## Exercise objective
With the pictures omitted, please transcribe exactly the lines beginning at the one that contains "You are a computer-use" and ending with the last line of the records below.

## Stored data
= Beginning of Section =

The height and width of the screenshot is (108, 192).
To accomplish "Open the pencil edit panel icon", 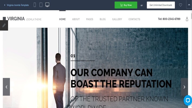I will (4, 25).
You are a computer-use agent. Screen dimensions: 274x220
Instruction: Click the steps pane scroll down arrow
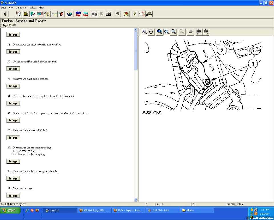136,200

= End of Section =

## Exercise output
You are a computer-use agent. Screen dimensions: 274x220
Instruction: Click the steps pane scroll down arrow
136,200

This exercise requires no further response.